Now, DeepMind and EPFL's Swiss Plasma Center (SPC) have come up with a new approach harnessing artificial intelligence (AI) to create one unified neural network to control all the magnetic coils, making a remarkable step forward in the pursuit of limitless energy generation.
Their work was published in the journal Nature.
Tokamaks are donut-shaped machines used in nuclear fusion research, and are likely to be the design future potential fusion reactors will use to generate energy if it ever becomes economically viable.
As the plasma swirls around the torus shape with a current equivalent to a bolt of lightning, energy is carried away from the plasma field by neutrons, which have no electrical charge and are unaffected by magnetic fields. These neutrons collide with an outer "blanket" where they are absorbed, heating the material and generating steam to power turbines.

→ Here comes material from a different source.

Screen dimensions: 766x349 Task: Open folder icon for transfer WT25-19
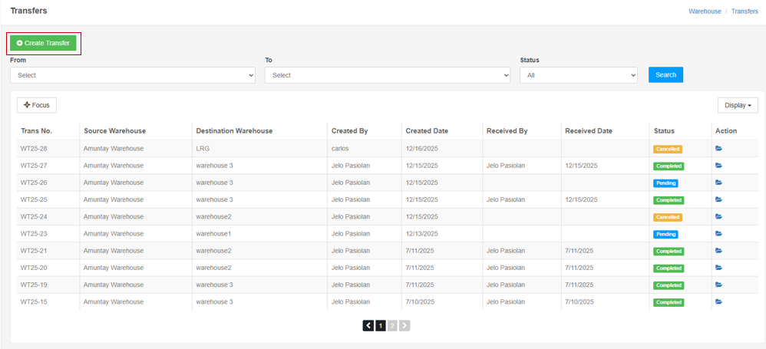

To control the magnetic field, earlier iterations of EPFL’s Variable Configuration Tokamak (TCV) used 19 individual algorithms for each coil, probing the plasma thousands of times a second and reacting accordingly to confine it.
This new approach uses an AI designed by DeepMind that controls the variable voltage of each coil to maintain specific plasma configurations. Before they could use it on the real deal, the researchers used it on a simulation specifically designed to replicate the systems on the tokamak.
Once trained, the algorithm could produce specific plasma configurations by using the exact settings required, and could even create various plasma shapes and maintain two plasmas in one simulation.
Next was testing it on the real tokamak, and the results were extremely promising, mimicking the success it previously had in the simulation.
Of course, this is only one key to the ultimate puzzle of fusion energy, but it is a huge step in the right direction.
“Once this is done, this is not the end of the story. Then you have to make it a power plant,” said Gianluca Sarri, Professor at Queen’s University Belfast, UK, reports New Scientist.
“And this AI is, in my opinion, the only way forward. There are so many variables, and a small change in one of them can cause a big change in the final output. If you try to do it manually, it’s a very lengthy process.”